The basic premise is that a superhuman is born to an average family in England.  Named John and nicknamed Odd John by his mother, he matures mentally faster than he does physically.  He’s disruptive at school of course so he learns at home.  He tackles subjects in fits and starts, growing tired of them after he’s read almost everything there is to read about them, then extrapolating the concepts in his own mind.  Eventually, he decides he must find others of his kind around the world and create a colony of superhumans.  The book mostly focuses on his growing up, rejecting human morality and creating his own. 

The character of Odd John is not very likeable.  He’s the ultimate precocious child.  He flaunts his superiority over his siblings and friends.  He learns to have complete control over his body and has little emotion.  He’s uber-rational and condescending.  He murders someone at the age of ten.  The narrator is a friend of the family and journalist who basically becomes a slave to John’s whims.  But he reacts with horror at John’s lack of human morality, so we at least can identify with the narrator.  Despite John’s deplorable behavior, I was still kind of rooting for him, even though in the first chapter you find out his story ends tragically. 

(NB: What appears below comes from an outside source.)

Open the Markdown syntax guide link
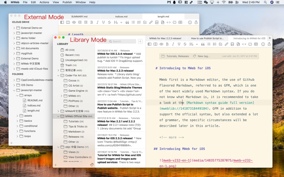This screenshot has width=284, height=177. [220, 103]
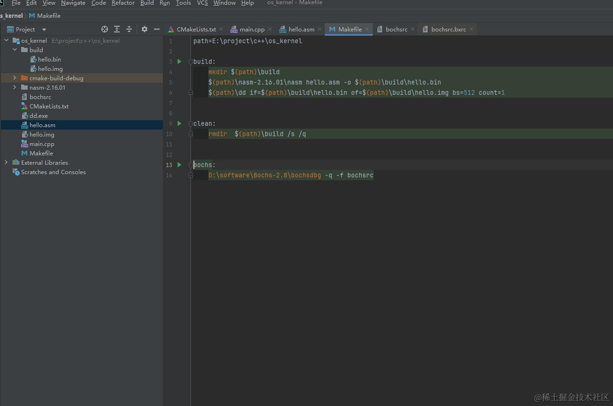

The book is short, an easy two day read.  The prose is very smooth, very readable, especially for an older novel.  The only part I had got kind of lost in was a middle chapter where John and the narrator get into a philosophical discussion of Christianity and Communism.  I was a little tired when I read that part and didn’t follow the arguments too well.  Doing a little research on the author, I discovered he was a Philosophy professor in England, and well, I never took philosophy in college.

I particularly liked a couple of chapters where John is finding other superhumans.  The narrator gives brief biographies of some of these people as well.  It’s interesting to see how these people grew up with their “gifts” and compare and contrast them to John’s youth. 

I give the book four stars out of five.  I was engrossed with what happens next.  Even though we know that it’s going to end tragically, the journey is quite good.